Most GPs will receive many queries from patients concerned about whether cancer runs in their family.
Because cancer is common, with a 1 in 3 lifetime risk, many of us will have a history of cancer within the family, but familial cancers only account for approximately 5%-10% of all cancers.
A GP needs to feel confident in reassuring the vast majority of patients that they are at general population risk (low risk) whilst being able to identify those who are at possible increased risk who would benefit from a referral to Genetics.
Ideally, a referral to clinical genetics would be accompanied by a completed family history questionnaire.
This allows the genetics department to seek to verify cancer diagnoses via the cancer registry/medical records and so allow an accurate assessment of a patient’s risk.

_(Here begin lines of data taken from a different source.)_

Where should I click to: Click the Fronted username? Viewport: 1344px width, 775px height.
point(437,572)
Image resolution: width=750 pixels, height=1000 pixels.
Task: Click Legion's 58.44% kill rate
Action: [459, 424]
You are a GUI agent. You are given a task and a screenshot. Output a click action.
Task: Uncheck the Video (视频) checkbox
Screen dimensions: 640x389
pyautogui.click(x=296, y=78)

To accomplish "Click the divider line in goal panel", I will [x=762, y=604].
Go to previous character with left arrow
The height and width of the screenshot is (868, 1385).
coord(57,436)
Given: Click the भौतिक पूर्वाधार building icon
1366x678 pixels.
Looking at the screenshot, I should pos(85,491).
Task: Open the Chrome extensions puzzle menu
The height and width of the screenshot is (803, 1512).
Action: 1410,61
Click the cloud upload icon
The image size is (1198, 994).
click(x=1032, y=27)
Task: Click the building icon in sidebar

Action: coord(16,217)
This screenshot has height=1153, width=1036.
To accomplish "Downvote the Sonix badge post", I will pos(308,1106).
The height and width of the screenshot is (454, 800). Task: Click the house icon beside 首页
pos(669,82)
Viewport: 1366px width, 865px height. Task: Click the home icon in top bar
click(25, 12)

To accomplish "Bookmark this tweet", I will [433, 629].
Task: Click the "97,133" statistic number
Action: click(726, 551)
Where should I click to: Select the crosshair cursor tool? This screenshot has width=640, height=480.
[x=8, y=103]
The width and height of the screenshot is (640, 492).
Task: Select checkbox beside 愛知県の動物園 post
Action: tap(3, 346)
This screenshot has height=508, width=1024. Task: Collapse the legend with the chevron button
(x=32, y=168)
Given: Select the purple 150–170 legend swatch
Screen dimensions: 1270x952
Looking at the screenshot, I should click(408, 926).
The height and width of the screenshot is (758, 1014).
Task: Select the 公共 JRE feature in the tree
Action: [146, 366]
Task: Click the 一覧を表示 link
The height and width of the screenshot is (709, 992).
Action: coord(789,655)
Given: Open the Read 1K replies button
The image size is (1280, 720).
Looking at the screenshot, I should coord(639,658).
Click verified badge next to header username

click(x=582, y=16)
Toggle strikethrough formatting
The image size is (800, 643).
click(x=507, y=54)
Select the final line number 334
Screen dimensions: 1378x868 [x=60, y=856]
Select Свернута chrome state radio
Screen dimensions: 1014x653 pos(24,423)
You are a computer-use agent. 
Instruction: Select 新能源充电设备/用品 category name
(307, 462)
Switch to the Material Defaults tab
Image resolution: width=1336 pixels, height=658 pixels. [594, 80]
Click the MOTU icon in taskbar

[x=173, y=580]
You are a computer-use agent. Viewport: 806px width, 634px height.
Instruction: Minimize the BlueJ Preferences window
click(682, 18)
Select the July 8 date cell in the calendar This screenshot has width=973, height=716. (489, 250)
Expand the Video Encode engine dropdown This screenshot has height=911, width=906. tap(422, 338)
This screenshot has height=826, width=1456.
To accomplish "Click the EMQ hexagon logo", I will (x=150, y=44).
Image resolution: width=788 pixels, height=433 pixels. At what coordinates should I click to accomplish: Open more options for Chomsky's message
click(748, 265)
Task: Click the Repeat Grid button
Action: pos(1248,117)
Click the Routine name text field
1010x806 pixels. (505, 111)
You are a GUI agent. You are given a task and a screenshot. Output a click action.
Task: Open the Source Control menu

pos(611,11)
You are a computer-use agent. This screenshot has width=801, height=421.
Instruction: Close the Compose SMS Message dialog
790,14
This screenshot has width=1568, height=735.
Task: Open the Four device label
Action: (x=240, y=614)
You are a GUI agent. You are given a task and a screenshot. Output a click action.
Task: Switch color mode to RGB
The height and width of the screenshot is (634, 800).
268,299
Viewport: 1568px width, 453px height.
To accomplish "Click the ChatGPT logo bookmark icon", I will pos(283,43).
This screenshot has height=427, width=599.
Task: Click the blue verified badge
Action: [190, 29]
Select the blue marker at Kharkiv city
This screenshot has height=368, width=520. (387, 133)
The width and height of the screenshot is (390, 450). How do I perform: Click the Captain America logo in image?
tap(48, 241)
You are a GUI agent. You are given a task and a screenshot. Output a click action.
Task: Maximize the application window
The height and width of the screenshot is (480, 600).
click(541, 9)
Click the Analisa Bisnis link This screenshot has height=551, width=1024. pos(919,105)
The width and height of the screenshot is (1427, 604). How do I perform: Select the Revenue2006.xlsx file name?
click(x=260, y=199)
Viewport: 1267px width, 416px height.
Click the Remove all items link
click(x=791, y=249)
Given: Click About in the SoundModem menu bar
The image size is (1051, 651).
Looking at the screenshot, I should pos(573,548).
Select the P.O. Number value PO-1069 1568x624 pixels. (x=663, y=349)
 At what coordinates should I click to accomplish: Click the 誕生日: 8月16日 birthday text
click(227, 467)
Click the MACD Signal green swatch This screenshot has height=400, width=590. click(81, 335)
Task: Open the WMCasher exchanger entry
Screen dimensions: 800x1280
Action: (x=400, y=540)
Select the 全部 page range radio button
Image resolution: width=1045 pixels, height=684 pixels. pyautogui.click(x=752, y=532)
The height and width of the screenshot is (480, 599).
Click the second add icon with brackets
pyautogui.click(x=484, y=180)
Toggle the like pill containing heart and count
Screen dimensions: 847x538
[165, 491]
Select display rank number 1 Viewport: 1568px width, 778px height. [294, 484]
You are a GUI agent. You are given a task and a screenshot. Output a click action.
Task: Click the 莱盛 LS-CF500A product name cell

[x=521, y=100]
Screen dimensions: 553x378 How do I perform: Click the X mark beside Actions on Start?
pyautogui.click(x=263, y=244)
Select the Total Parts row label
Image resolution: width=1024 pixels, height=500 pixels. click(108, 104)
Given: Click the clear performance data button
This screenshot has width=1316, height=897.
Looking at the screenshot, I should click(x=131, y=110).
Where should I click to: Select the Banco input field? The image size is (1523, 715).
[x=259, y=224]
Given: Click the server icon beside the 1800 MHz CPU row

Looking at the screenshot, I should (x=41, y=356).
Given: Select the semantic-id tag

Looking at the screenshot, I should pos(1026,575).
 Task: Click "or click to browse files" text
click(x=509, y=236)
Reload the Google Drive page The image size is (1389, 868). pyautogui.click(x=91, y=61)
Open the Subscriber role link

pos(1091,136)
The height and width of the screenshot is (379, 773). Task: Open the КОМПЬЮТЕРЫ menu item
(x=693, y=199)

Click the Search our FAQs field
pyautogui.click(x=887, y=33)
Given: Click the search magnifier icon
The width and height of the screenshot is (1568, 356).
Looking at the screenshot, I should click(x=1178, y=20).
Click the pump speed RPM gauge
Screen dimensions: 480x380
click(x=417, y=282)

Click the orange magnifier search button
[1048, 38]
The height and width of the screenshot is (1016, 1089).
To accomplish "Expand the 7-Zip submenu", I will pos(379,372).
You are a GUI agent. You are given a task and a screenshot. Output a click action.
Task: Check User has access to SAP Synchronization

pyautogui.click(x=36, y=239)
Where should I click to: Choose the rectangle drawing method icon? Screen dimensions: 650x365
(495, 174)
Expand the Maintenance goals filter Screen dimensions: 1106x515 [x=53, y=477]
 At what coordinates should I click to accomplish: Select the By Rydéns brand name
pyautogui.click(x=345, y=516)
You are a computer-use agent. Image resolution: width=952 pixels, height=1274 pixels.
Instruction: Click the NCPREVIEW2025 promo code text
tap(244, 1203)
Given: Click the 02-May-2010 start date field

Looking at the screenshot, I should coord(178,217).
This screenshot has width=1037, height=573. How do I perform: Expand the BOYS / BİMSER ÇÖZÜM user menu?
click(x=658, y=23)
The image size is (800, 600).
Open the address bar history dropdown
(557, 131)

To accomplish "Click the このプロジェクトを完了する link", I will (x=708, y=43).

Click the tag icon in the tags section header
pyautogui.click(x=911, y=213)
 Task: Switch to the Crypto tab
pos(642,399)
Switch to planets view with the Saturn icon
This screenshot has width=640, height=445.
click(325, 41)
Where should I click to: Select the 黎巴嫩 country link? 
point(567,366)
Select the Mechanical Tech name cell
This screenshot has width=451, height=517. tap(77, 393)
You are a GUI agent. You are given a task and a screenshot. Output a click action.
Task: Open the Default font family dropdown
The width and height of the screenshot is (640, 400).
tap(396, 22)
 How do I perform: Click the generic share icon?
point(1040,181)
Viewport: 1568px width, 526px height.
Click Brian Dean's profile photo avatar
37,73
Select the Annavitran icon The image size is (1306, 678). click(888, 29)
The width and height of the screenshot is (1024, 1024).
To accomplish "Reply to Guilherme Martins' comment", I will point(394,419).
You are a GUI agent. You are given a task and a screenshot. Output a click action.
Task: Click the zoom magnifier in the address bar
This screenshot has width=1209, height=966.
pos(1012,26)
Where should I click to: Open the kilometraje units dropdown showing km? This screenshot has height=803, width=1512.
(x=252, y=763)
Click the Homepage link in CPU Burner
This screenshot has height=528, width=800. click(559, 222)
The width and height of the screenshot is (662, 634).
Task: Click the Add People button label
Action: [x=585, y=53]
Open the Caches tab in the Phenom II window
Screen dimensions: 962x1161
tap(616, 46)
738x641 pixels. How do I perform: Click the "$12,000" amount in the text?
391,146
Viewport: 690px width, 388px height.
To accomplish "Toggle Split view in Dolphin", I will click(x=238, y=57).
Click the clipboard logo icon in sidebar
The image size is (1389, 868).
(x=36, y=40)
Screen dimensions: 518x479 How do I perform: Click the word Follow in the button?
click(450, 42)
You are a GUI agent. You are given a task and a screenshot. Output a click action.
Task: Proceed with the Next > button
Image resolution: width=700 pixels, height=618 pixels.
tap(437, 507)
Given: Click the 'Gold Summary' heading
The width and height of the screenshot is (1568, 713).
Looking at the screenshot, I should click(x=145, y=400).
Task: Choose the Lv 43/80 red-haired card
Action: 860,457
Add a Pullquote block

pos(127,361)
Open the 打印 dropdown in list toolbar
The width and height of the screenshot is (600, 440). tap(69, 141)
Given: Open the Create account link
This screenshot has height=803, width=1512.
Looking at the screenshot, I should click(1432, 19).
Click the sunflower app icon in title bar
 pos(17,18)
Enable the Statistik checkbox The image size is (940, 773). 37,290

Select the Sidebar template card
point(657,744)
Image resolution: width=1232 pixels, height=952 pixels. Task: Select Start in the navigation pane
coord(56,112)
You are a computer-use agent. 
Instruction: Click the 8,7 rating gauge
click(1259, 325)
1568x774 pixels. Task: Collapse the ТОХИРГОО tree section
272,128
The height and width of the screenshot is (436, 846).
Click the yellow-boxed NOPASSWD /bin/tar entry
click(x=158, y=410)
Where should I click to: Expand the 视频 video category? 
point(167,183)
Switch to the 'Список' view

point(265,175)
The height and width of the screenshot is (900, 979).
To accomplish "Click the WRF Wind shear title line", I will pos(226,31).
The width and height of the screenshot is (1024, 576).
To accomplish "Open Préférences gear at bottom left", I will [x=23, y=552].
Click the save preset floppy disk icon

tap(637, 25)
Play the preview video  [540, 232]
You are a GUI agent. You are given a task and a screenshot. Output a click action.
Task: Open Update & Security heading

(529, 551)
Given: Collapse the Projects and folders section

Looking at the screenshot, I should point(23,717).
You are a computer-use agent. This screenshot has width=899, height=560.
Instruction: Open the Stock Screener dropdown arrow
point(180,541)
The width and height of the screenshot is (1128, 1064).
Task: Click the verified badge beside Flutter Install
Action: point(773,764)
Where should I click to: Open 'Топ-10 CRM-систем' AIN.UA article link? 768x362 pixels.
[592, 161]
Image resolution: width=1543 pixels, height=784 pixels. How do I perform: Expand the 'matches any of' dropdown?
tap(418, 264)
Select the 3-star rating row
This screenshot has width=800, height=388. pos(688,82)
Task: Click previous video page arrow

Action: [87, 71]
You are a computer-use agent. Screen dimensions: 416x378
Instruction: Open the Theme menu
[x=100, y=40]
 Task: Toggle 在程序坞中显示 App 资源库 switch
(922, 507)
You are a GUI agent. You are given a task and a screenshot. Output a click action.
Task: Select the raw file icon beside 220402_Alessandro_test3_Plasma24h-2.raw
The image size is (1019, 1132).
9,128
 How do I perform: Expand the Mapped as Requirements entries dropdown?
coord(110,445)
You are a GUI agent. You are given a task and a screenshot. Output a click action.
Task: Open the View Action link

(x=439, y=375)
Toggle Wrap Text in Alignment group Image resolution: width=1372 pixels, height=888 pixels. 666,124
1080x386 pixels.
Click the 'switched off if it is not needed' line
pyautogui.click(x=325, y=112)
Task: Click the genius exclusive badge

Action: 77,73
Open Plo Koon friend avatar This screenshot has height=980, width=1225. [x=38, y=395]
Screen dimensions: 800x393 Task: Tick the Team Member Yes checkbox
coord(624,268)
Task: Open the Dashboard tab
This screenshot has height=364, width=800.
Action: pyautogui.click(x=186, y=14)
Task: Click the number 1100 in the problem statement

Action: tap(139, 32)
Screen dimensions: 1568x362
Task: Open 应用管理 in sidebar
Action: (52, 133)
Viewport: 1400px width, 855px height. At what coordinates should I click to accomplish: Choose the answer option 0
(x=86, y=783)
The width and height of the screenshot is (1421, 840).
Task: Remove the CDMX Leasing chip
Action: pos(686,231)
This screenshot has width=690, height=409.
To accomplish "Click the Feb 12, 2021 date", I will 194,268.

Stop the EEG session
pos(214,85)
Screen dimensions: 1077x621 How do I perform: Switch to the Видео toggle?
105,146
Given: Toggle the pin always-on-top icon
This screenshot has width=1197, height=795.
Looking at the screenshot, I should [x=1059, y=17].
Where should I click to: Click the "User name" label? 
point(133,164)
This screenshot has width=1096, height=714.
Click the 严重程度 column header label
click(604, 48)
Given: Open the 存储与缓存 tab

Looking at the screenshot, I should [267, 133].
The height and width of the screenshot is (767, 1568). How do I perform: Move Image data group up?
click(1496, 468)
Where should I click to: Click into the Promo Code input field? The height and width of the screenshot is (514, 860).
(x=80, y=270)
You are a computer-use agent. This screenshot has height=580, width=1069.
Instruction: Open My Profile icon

Cancer family history referral
Referrals can be made by letter to:
MacMillan Cancer Family History Service
James Cook University Hospital
Marton Road
Middlesbrough
TS4 3BW
Tel: 0164 228 2673
OR
Clinical Genetics Service
International Centre for Life
Central Parkway
Newcastle upon Tyne
NE1 3BZ
Email: [email protected]
Tel: 0191 241 8600
When to suspect familial cancer
There are some clues in a patient’s history which may suggest the possibility of a familial cancer:
- The same cancer or related cancers in two or more close relatives (on the same side of the family).
- Cancer diagnosed in relatives at a young age.
- Multiple primary cancers occurring in the same person.
- Bilateral or multiple rare cancers.
- Known associated groupings of cancers e.g. breast and ovarian, bowel and endometrium, breast and sarcoma.
- An autosomal dominant pattern of inheritance.